## EXERCISE PROMPT
Rewrite the data below as a JSON list of strings, with one string for each line and blank lines omitted. Leave the pictures out of the answer.

□ □ □ □ □ □ □

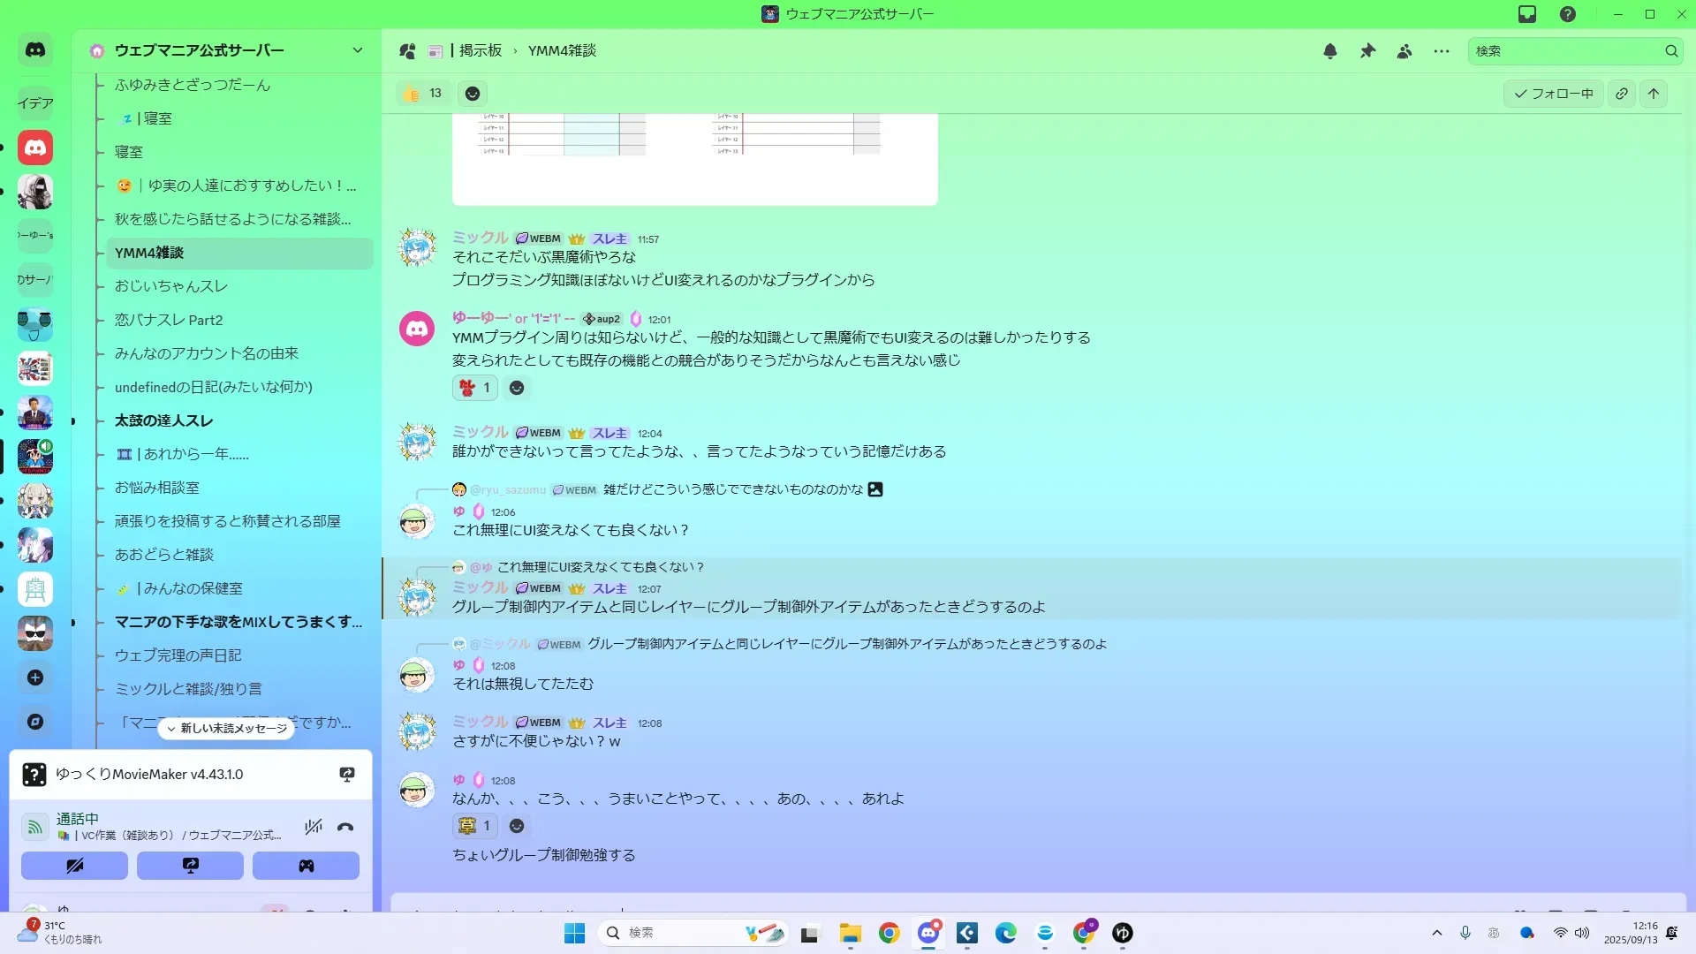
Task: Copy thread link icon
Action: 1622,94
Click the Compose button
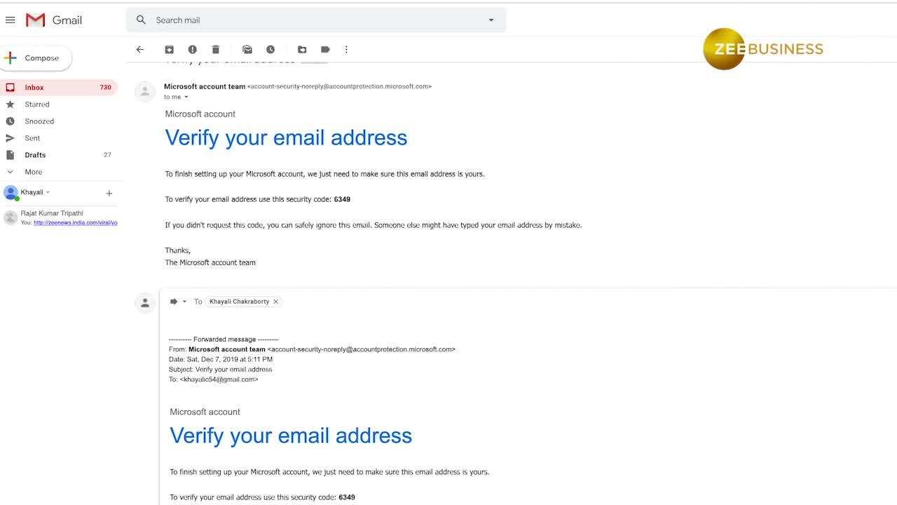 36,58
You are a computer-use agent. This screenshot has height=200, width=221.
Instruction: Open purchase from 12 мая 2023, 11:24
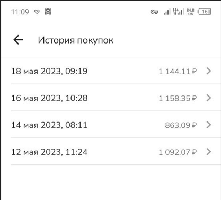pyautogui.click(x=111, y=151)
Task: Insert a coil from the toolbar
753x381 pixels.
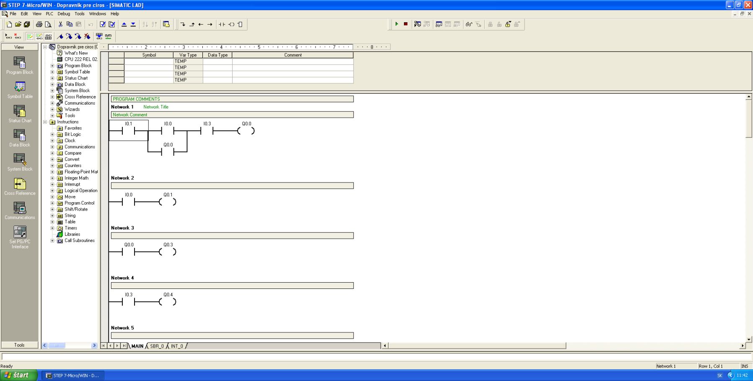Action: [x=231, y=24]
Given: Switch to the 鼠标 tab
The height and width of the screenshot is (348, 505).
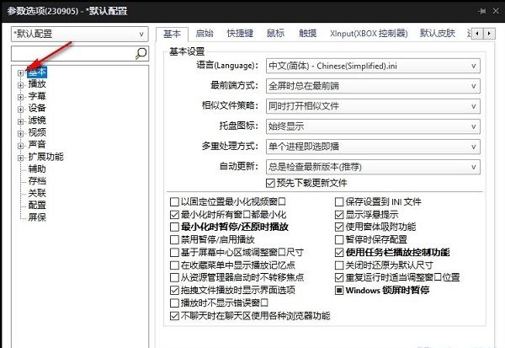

□ □ □ □ □ □ □

## TASK RESULT
[
  "Task: Copy thread link icon",
  "Action: 1622,94",
  "Click the Compose button",
  " 36,58",
  "You are a computer-use agent. This screenshot has height=200, width=221.",
  "Instruction: Open purchase from 12 мая 2023, 11:24",
  "pyautogui.click(x=111, y=151)",
  "Task: Insert a coil from the toolbar",
  "753x381 pixels.",
  "Action: [x=231, y=24]",
  "Given: Switch to the 鼠标 tab",
  "The height and width of the screenshot is (348, 505)."
]